Employee competition comes up a lot. However, few people understand what rules apply in this situation.
What is Employee Competition?
Employee competition is the act by an employee of working in or aiding a competitive business of the employer. For example, an employee working part-time at an employer’s direct competition. There is no minimal amount of competition required to qualify. Therefore, it is important for employees to understand this offense.
Employees owe their employers very few legal duties. While employed, every employee owes their employer a duty of fidelity. What this means is that employee may not compete with his or her employer. This applies up to termination. Therefore, anything that happens after employment is fair game under this duty. Employees also owe employers a duty of good faith. This means employees may not act with malice or insincerity. The duty of good faith would prevent an employee from lawfully compiling a list of the employer’s customers to contact after employment.
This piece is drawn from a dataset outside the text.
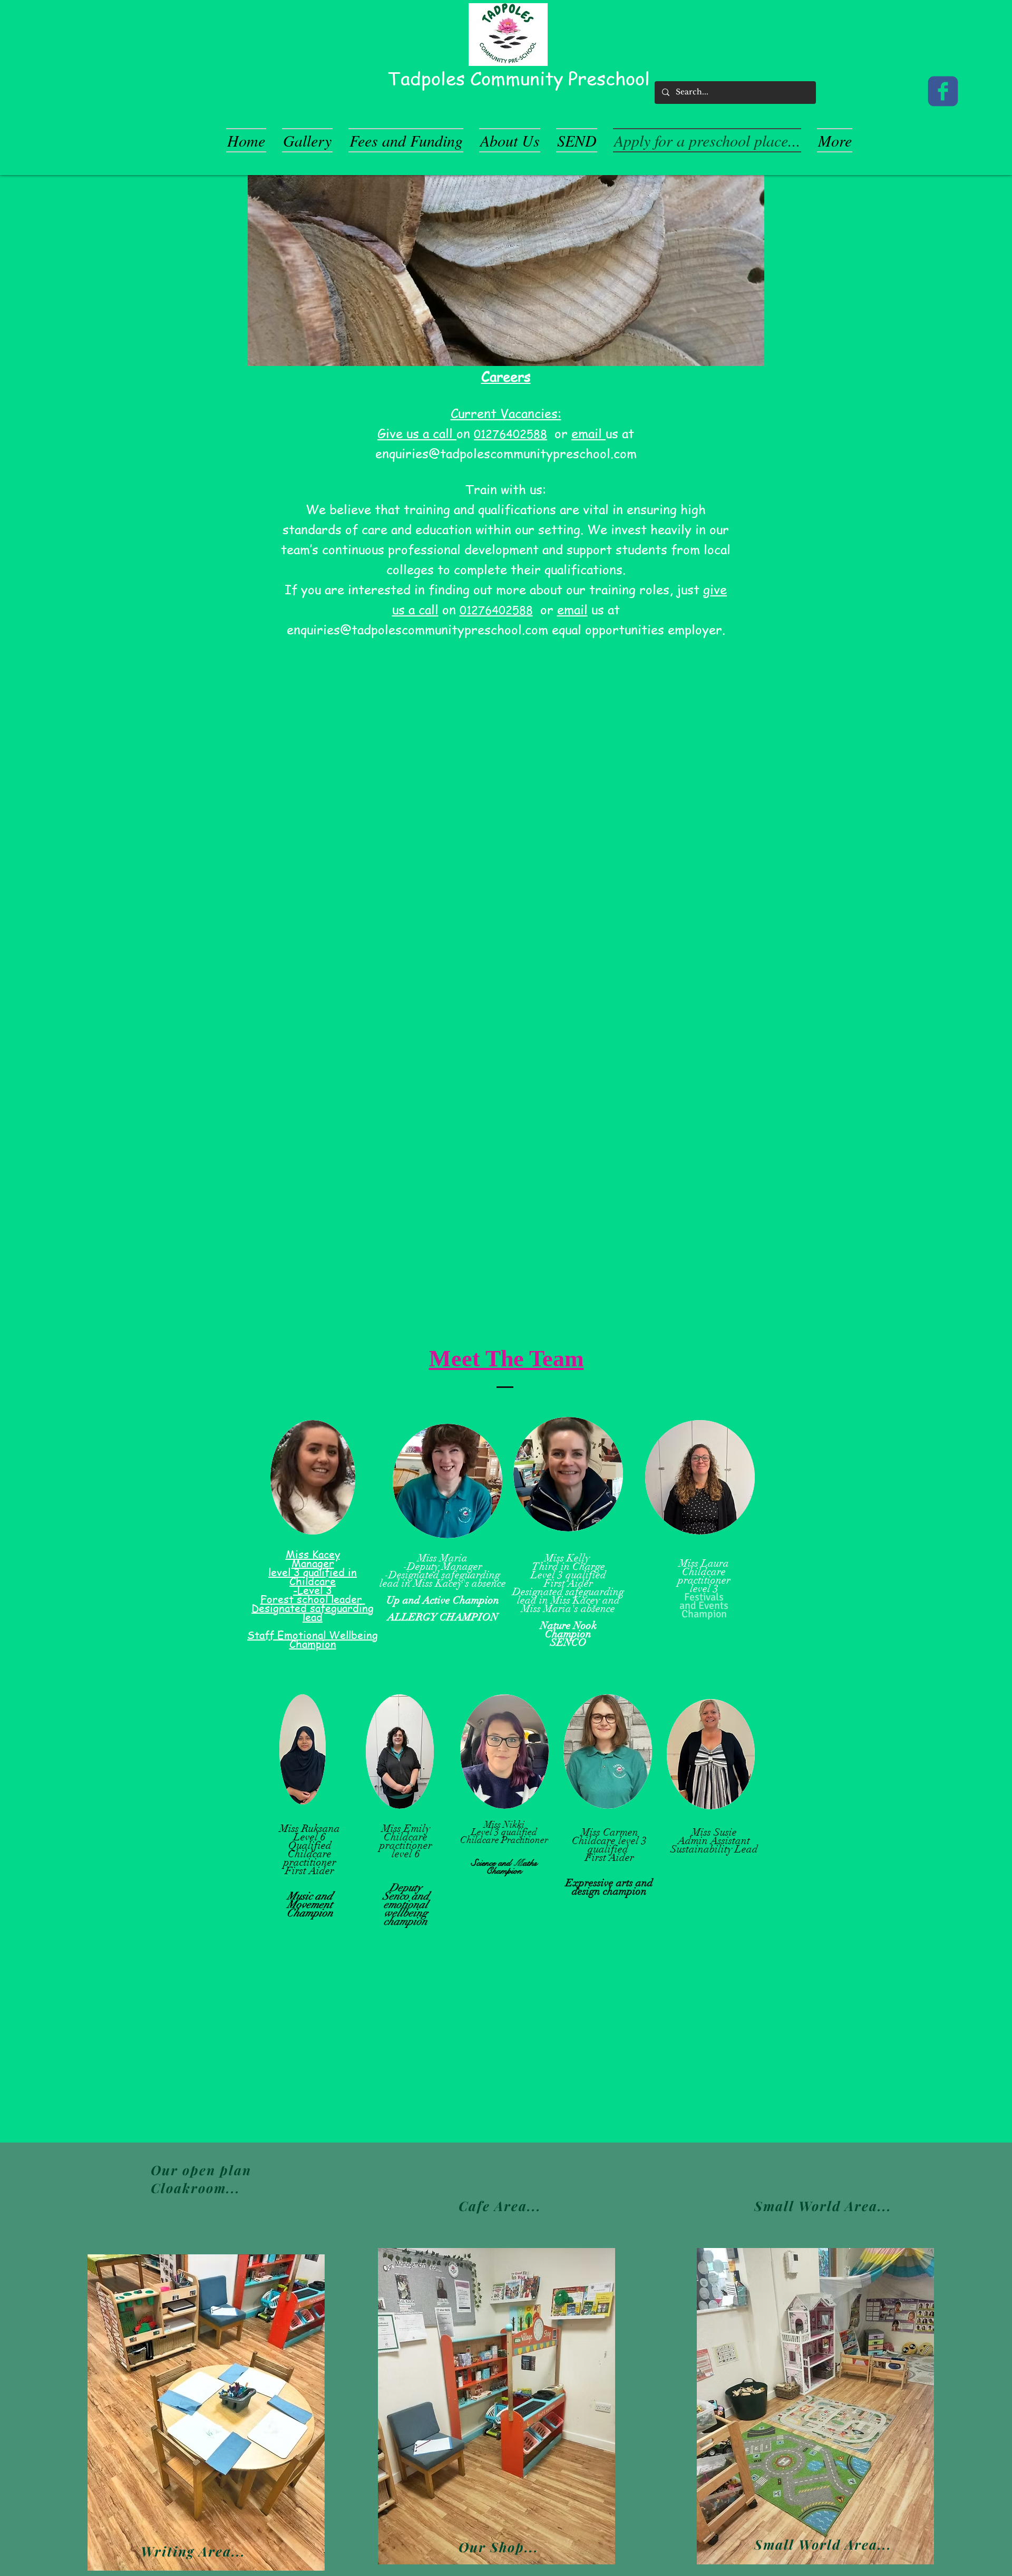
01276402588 (510, 433)
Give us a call (416, 433)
Easy. During employment, your employee may not compete with you. Period. This is an implied duty. Unless your employment contract says otherwise, your employee may not compete.
Unless your employment contract says otherwise, after employment, your employee may compete. Therefore, it is a great idea to put some protections in place. These protections are restrictive covenants.
Restrictive Covenants Against Employee Competition
Restrictive covenants are contractually created obligations that prevent one person from doing something he or she was otherwise legally allowed to do. Non-compete agreements are restrictive covenants. So are nondisclosures. Employers can use these restrictive covenants to prevent employees from stealing their clients. For example, you can use a nondisclosure to prevent an employee from using or disclosing the names and contact information of your clients. Additionally, if enforceable for your situation, you can use a non-compete to stop an employee from competing with you after employment. Courts do not favor the use of restrictive covenants. Courts review them under a strict set of criteria. If done correctly, these covenants can help protect your business.